Supplied records -
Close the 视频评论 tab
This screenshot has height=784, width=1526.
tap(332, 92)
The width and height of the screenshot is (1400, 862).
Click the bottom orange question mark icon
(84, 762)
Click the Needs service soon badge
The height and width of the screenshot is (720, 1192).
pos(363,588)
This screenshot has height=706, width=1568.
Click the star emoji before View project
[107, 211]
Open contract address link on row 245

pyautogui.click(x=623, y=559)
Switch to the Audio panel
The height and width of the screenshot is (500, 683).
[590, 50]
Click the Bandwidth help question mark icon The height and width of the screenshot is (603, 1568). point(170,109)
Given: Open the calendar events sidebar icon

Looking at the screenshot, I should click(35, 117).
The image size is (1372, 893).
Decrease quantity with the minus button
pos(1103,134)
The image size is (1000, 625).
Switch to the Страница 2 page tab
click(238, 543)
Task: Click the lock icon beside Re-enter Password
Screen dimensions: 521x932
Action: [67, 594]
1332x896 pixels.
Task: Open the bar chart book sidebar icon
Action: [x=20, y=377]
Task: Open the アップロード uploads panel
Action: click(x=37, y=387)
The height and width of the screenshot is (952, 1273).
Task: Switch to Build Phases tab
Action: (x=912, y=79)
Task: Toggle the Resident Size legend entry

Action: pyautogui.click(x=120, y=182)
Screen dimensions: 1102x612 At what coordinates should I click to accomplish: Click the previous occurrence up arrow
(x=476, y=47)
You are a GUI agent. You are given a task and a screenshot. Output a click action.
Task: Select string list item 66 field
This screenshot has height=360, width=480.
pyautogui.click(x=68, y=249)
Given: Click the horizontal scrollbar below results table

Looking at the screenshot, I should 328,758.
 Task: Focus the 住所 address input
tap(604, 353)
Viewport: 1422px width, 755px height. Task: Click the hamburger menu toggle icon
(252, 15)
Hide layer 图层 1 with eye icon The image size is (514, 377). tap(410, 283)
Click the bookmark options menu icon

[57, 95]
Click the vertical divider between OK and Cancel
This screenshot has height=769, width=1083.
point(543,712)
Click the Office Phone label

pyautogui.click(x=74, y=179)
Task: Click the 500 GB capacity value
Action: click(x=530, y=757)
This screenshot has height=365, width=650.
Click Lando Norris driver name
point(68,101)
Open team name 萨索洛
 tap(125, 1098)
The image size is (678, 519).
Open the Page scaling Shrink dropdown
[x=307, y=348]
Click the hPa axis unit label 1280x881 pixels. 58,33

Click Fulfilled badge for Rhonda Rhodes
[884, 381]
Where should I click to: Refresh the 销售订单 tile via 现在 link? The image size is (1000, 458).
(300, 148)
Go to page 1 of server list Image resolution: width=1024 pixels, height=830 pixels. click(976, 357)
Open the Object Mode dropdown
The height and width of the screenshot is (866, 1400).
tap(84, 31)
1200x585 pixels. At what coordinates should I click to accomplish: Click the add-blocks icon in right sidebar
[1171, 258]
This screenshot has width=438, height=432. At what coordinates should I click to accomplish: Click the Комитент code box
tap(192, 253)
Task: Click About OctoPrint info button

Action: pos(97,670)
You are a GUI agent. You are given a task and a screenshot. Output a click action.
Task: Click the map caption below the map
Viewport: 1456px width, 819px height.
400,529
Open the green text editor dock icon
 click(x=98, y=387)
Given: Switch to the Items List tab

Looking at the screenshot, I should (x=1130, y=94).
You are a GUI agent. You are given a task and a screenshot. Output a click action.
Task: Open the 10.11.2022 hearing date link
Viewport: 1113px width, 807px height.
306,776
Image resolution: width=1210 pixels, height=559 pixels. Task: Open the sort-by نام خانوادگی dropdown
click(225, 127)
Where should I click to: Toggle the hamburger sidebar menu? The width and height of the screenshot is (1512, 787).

Required work -
Rewrite all of the data above, replacing every "hamburger" with "three-line" and changing nothing else.

Output -
Close the 视频评论 tab
This screenshot has height=784, width=1526.
tap(332, 92)
The width and height of the screenshot is (1400, 862).
Click the bottom orange question mark icon
(84, 762)
Click the Needs service soon badge
The height and width of the screenshot is (720, 1192).
pos(363,588)
This screenshot has height=706, width=1568.
Click the star emoji before View project
[107, 211]
Open contract address link on row 245

pyautogui.click(x=623, y=559)
Switch to the Audio panel
The height and width of the screenshot is (500, 683).
[590, 50]
Click the Bandwidth help question mark icon The height and width of the screenshot is (603, 1568). point(170,109)
Given: Open the calendar events sidebar icon

Looking at the screenshot, I should click(35, 117).
The image size is (1372, 893).
Decrease quantity with the minus button
pos(1103,134)
The image size is (1000, 625).
Switch to the Страница 2 page tab
click(238, 543)
Task: Click the lock icon beside Re-enter Password
Screen dimensions: 521x932
Action: [67, 594]
1332x896 pixels.
Task: Open the bar chart book sidebar icon
Action: [x=20, y=377]
Task: Open the アップロード uploads panel
Action: click(x=37, y=387)
The height and width of the screenshot is (952, 1273).
Task: Switch to Build Phases tab
Action: (x=912, y=79)
Task: Toggle the Resident Size legend entry

Action: pyautogui.click(x=120, y=182)
Screen dimensions: 1102x612 At what coordinates should I click to accomplish: Click the previous occurrence up arrow
(x=476, y=47)
You are a GUI agent. You are given a task and a screenshot. Output a click action.
Task: Select string list item 66 field
This screenshot has height=360, width=480.
pyautogui.click(x=68, y=249)
Given: Click the horizontal scrollbar below results table

Looking at the screenshot, I should 328,758.
 Task: Focus the 住所 address input
tap(604, 353)
Viewport: 1422px width, 755px height. Task: Click the three-line menu toggle icon
(252, 15)
Hide layer 图层 1 with eye icon The image size is (514, 377). tap(410, 283)
Click the bookmark options menu icon

[57, 95]
Click the vertical divider between OK and Cancel
This screenshot has height=769, width=1083.
point(543,712)
Click the Office Phone label

pyautogui.click(x=74, y=179)
Task: Click the 500 GB capacity value
Action: click(x=530, y=757)
This screenshot has height=365, width=650.
Click Lando Norris driver name
point(68,101)
Open team name 萨索洛
 tap(125, 1098)
The image size is (678, 519).
Open the Page scaling Shrink dropdown
[x=307, y=348]
Click the hPa axis unit label 1280x881 pixels. 58,33

Click Fulfilled badge for Rhonda Rhodes
[884, 381]
Where should I click to: Refresh the 销售订单 tile via 现在 link? The image size is (1000, 458).
(300, 148)
Go to page 1 of server list Image resolution: width=1024 pixels, height=830 pixels. click(976, 357)
Open the Object Mode dropdown
The height and width of the screenshot is (866, 1400).
tap(84, 31)
1200x585 pixels. At what coordinates should I click to accomplish: Click the add-blocks icon in right sidebar
[1171, 258]
This screenshot has width=438, height=432. At what coordinates should I click to accomplish: Click the Комитент code box
tap(192, 253)
Task: Click About OctoPrint info button

Action: pos(97,670)
You are a GUI agent. You are given a task and a screenshot. Output a click action.
Task: Click the map caption below the map
Viewport: 1456px width, 819px height.
400,529
Open the green text editor dock icon
 click(x=98, y=387)
Given: Switch to the Items List tab

Looking at the screenshot, I should (x=1130, y=94).
You are a GUI agent. You are given a task and a screenshot. Output a click action.
Task: Open the 10.11.2022 hearing date link
Viewport: 1113px width, 807px height.
306,776
Image resolution: width=1210 pixels, height=559 pixels. Task: Open the sort-by نام خانوادگی dropdown
click(225, 127)
Where should I click to: Toggle the three-line sidebar menu? The width and height of the screenshot is (1512, 787).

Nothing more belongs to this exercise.